Senhoritas
Sexo, um pouquinho de drogas e a reinvenção na terceira idade
Por Clarissa Kuschnir
Assistido presencialmente no Festival Cine PE 2025
Quem nunca teve uma amiga “dapavirada”, ditado popular que remete uma pessoa com comportamento assanhado, ousado, impetuoso e outras “cositas” mais. E essa amiga daqui é Luci, papel vivido pela atriz Tânia Alves (sempre ótima e irretocável) em “Senhoritas”, que teve sua estreia no Brasil na 29ª edição do Festival Cine PE 2025, é essa dapavirada, que retorna para Recife, depois de anos morando fora do país e reencontra Lívia, protagonizada por Analu Prestes, uma de suas melhores amigas, da época da faculdade.
Depois de ter sido premiado no Festival de Biarritz 2024, “Senhoritas”, primeiro longa de ficção de Mykaela Plotkin, parece ter agradado o primeiro público brasileiro, no evento pernambucano, que teve a oportunidade de assistir, e que ganhou os prêmios de melhor direção, direção de arte (uma das primeiras coisas que chamaram a minha atenção na obra) para Ana Maria Abreu e ator coadjuvante para Genézio de Barros, no papel do marido de Lívia. E eu acho que apesar de não ter me despertado tanto a atenção em seu roteiro, o longa tem seus méritos, com boas interpretações e um apelo popular em colocar nas telas personagens da terceira idade se reinventando e mostrando que é sempre tempo para ser feliz. Seja no casamento, com a família, amigos e até no sexo.

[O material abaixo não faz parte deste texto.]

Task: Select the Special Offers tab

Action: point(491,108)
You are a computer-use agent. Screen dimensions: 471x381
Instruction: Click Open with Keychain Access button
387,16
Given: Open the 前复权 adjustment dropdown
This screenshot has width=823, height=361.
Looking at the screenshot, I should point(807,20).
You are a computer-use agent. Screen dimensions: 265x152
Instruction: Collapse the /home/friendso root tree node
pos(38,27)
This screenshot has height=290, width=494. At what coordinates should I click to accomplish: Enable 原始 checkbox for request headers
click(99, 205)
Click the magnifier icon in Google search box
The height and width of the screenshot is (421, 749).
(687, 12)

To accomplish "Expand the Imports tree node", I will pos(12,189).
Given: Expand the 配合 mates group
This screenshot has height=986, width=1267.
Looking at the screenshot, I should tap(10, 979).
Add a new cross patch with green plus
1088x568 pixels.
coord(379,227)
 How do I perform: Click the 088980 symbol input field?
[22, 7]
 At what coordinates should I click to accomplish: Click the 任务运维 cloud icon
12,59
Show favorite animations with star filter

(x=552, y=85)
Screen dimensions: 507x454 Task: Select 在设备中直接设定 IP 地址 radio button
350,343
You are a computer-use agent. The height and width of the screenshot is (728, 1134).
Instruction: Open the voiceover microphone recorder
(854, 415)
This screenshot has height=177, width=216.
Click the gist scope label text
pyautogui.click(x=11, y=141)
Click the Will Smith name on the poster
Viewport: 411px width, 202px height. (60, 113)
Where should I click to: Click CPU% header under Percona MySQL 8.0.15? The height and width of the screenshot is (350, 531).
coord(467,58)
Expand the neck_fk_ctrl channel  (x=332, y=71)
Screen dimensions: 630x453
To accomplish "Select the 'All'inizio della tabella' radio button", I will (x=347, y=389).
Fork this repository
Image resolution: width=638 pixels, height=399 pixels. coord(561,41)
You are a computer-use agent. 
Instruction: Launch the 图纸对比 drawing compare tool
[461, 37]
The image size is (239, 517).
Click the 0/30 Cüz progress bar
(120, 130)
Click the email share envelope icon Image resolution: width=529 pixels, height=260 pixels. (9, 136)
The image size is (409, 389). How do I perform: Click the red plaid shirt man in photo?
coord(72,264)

Sexualidade é um dos principais temas do filme, que ousa nas cenas sensuais, o que eu acho muito bom, pois precisamos dessa diversidade nas telas. E as cenas funcionam de modo muitos fluídas. Há uma química natural entre os atores, em especial a protagonista Analu Prestes, cuja carreira ultrapassas 50 anos entre TV, cinema, teatro e cenografia, disse na coletiva de imprensa no Cine PE (foi a primeira vez em que a atriz faz cena de nudez e sexo no cinema). Sim, um avanço, mas para mim este longa-metragem peca no texto pela ingenuidade em construir uma personagem que além de mãe, avó, dona de casa, foi uma grande profissional. Achei que isso ficou um pouco em segundo plano. Poderia ter sido melhor trabalhado. Eu me perguntei como uma mulher que foi tão independente no passado a princípio se mostra frágil, vivendo uma vida pacata (nada contra), cuidando de sua neta e sem grandes eventos em sua vida atual.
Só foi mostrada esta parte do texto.